I’ve never previously taken part in an “open book” blog hop, although I always enjoy reading Stevie Turner’s weekly contribution. This week’s topic inspired me, however. It is:
‘Talk about the setting of your book. Is it entirely imaginary, or is it based on a real-life place?’
My most recent work, Called to Account, is a novelisation of real events in a real town in Ireland. Because the events took place 170 years ago and are well documented, I can be reasonably certain that no-one living in the town today will be offended. Funnily enough, one of the central facts is that when the events were publicised at the time, some citizens were offended. So much so that the resulting dispute ended up with a charge of slander, the trial of which I have used as the frame for the telling of the story. It also gives the novel its title.
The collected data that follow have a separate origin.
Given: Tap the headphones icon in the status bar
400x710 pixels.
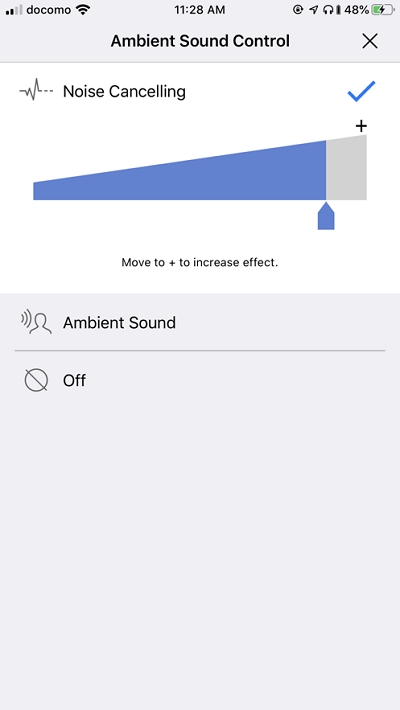Looking at the screenshot, I should tap(328, 10).
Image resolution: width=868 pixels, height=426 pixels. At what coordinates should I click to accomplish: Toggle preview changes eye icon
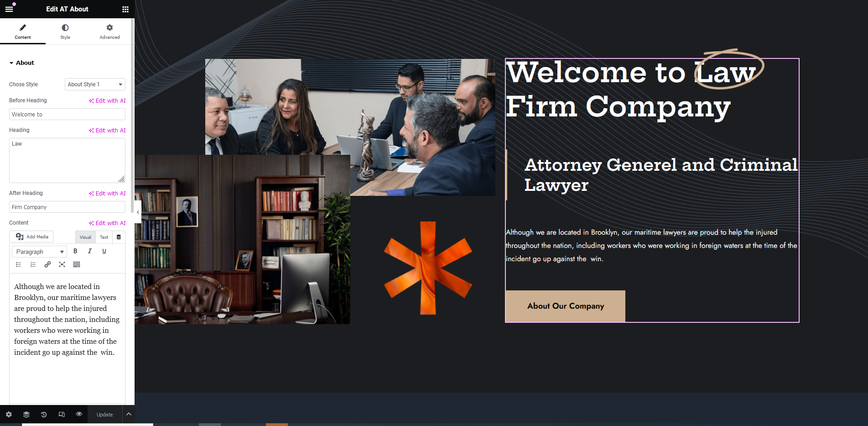point(79,414)
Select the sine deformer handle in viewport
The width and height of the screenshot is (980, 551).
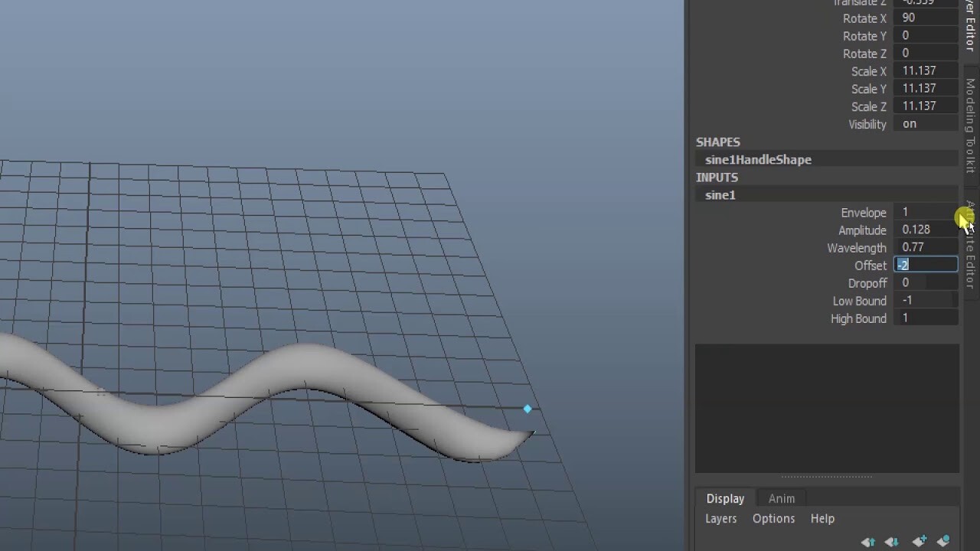point(528,409)
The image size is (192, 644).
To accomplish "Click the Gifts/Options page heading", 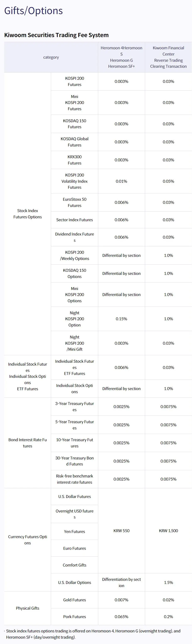I will [33, 11].
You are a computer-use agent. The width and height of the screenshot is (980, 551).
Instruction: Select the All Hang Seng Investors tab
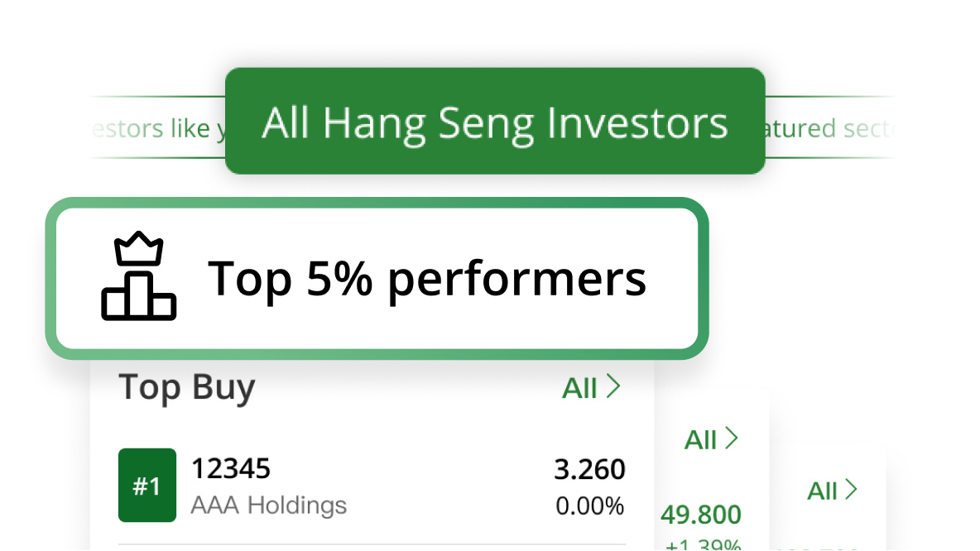pyautogui.click(x=495, y=122)
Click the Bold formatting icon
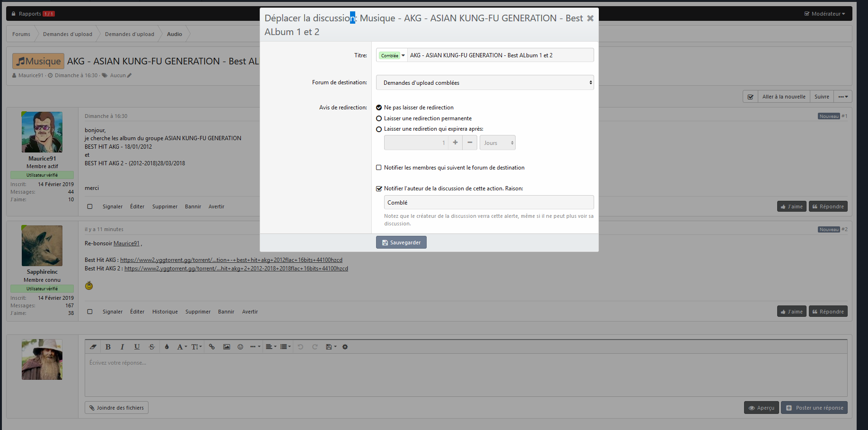The height and width of the screenshot is (430, 868). click(x=108, y=347)
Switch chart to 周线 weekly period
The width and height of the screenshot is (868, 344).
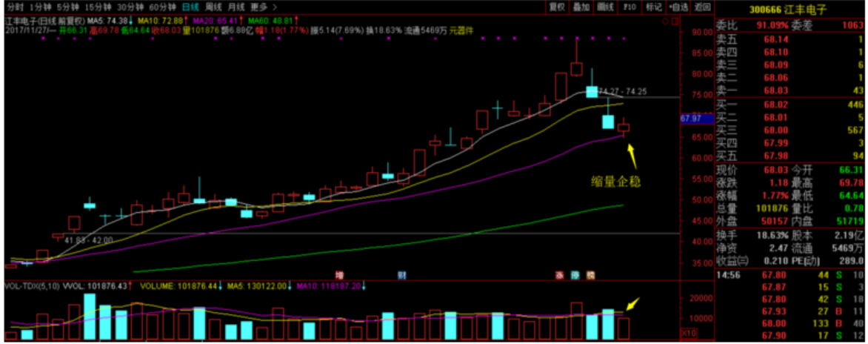pyautogui.click(x=213, y=7)
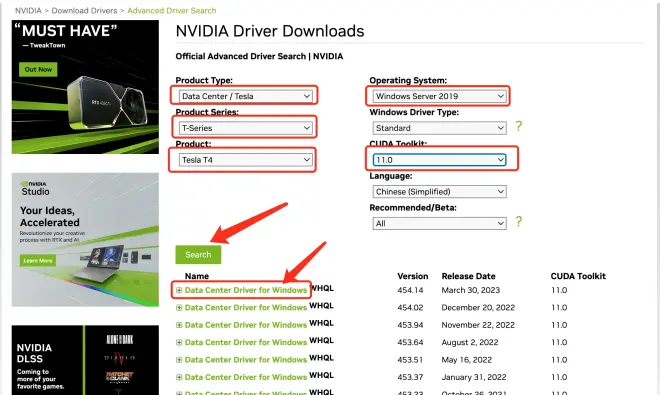Viewport: 660px width, 395px height.
Task: Open the Product Type dropdown
Action: coord(246,96)
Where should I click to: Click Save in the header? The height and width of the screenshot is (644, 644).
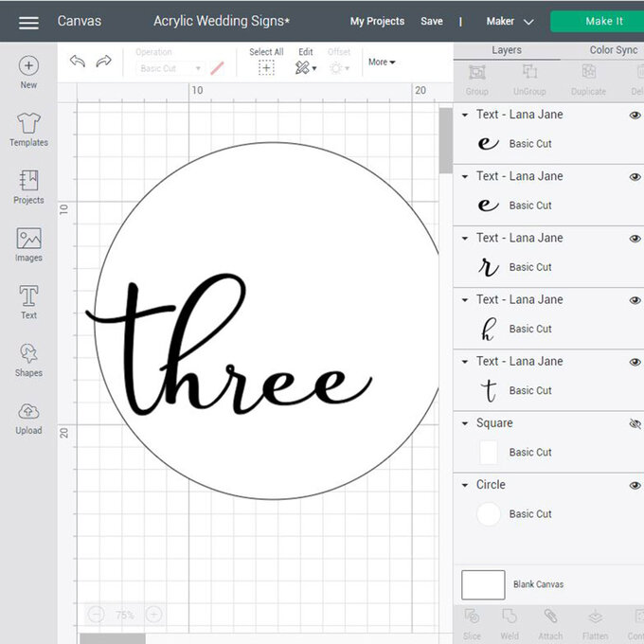pos(431,21)
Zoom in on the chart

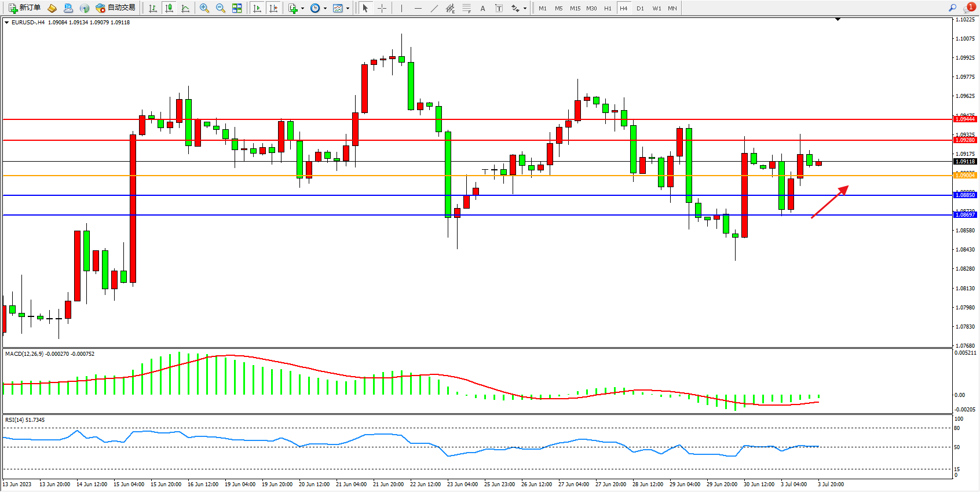coord(204,8)
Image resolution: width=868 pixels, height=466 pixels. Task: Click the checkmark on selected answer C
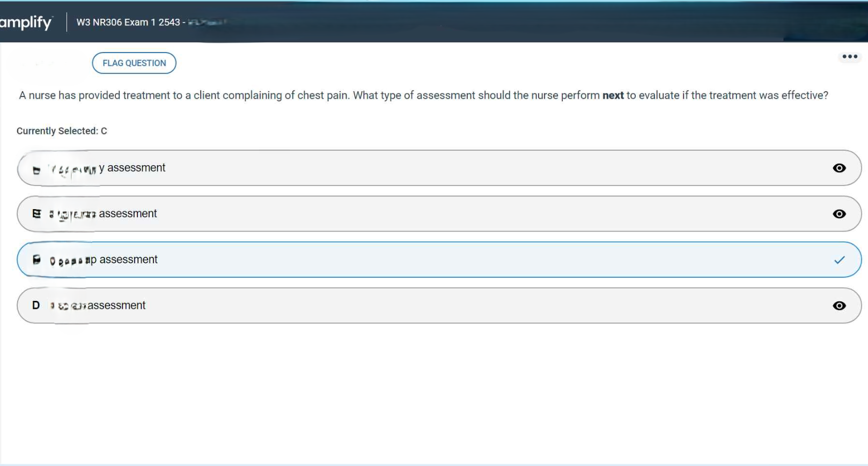[x=840, y=260]
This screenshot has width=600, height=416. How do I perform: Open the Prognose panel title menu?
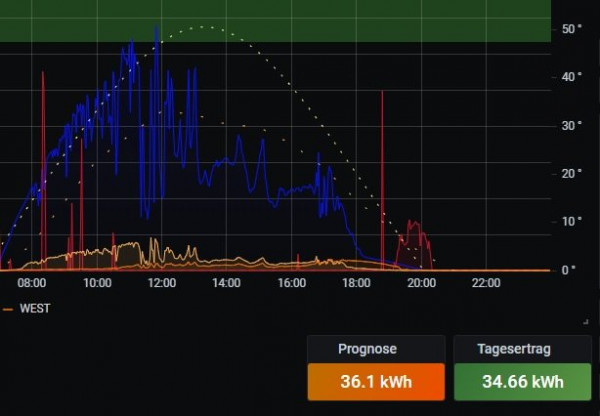(x=369, y=349)
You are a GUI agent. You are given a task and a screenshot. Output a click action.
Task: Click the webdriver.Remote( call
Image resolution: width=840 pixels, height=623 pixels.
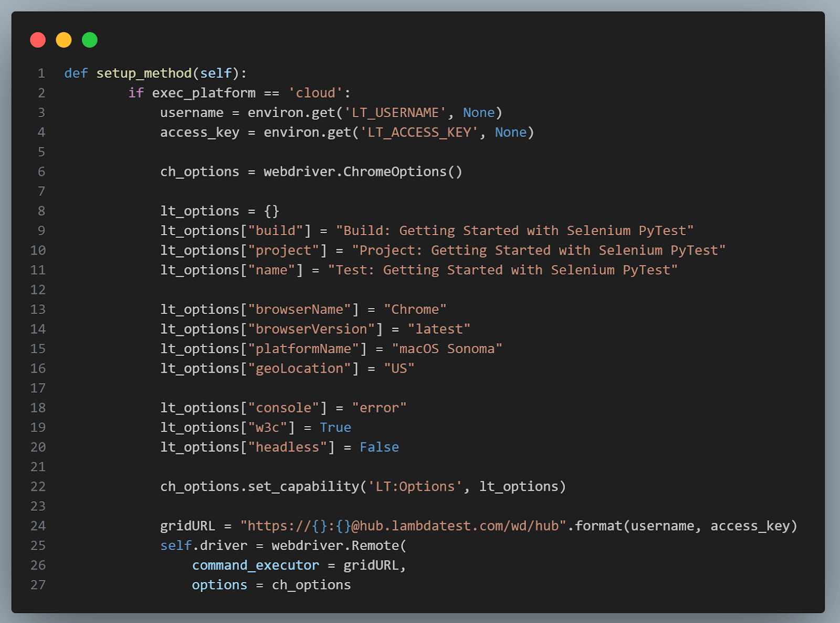(339, 546)
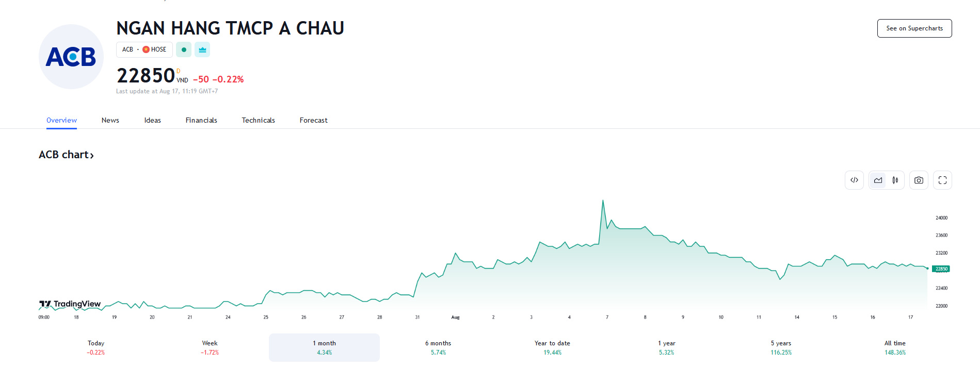Switch chart to candlestick style
Screen dimensions: 980x385
coord(895,180)
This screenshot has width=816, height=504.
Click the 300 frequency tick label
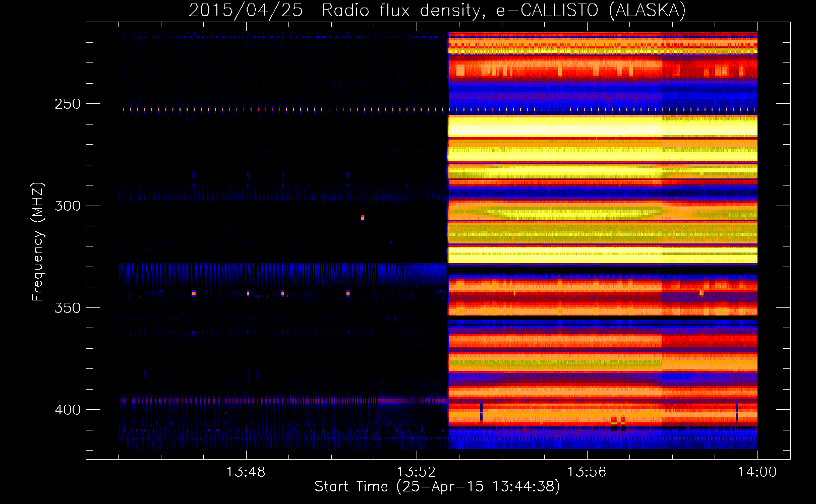[x=67, y=206]
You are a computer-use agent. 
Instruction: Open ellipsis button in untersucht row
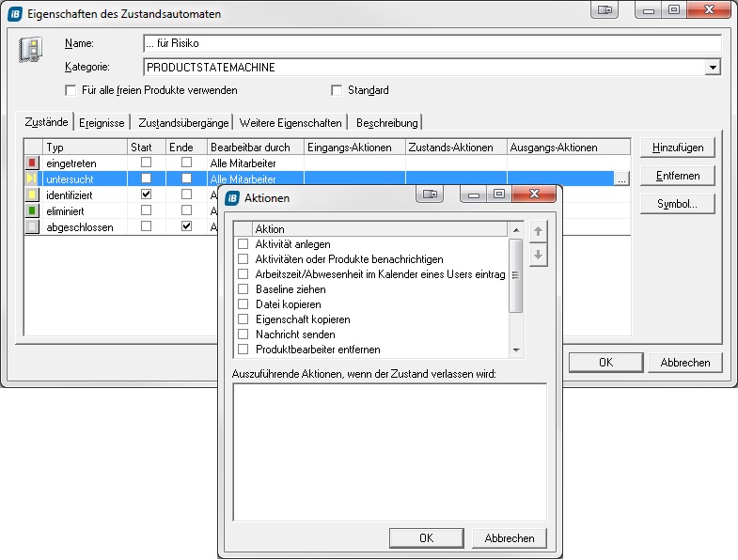tap(621, 179)
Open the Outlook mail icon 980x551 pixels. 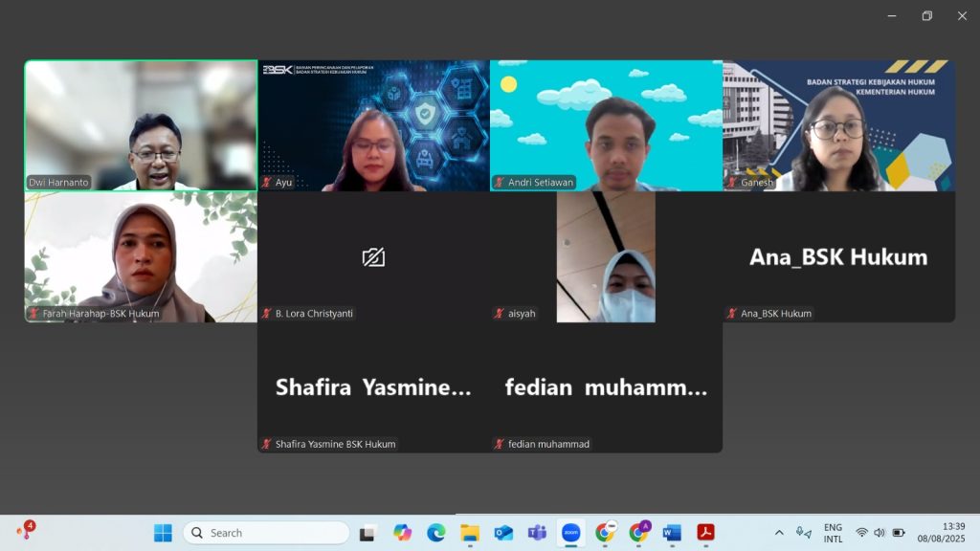point(503,533)
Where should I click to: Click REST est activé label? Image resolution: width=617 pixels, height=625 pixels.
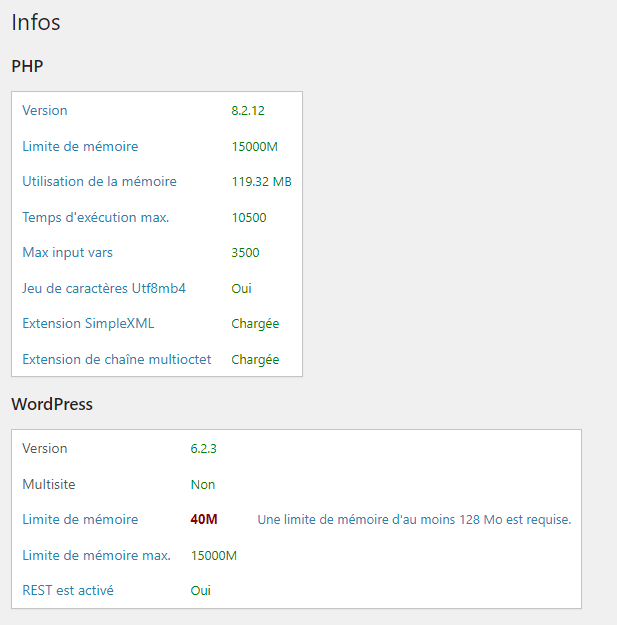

Another book that is a novelisation of historical events is Strongbow’s Wife. This features a number of real places, but the events took place in the twelfth century so only keen students of medieval history would have the knowledge to challenge any of my descriptions. The story begins in County Wexford, Ireland, travels first from there to Bristol, then on across Southern England to Kent, across the channel to France, back to Bristol, Chepstow and Pembroke before returning to Wexford. Journeys to Waterford, Dublin, back to Pembroke and Chepstow and via Monmouth to Hereford follow over the course of the book. There are also excursions to London, specifically the Tower where Strongbow’s son and daughter were domiciled following his death.
Summer Day features the small district in rural Herefordshire where I grew up in the 1940s, although it is not named. Anyone living there would certainly recognise descriptions. The people are all fictional, although based to varying degrees on real people I knew then. Transgression is set in an entirely fictional English provincial town. I am currently working up a few more stories set in the same town.
I think fiction must feature settings that are taken from the author’s imagination, whereas historical fiction must, by its nature, be set in real places in order to lend authenticity.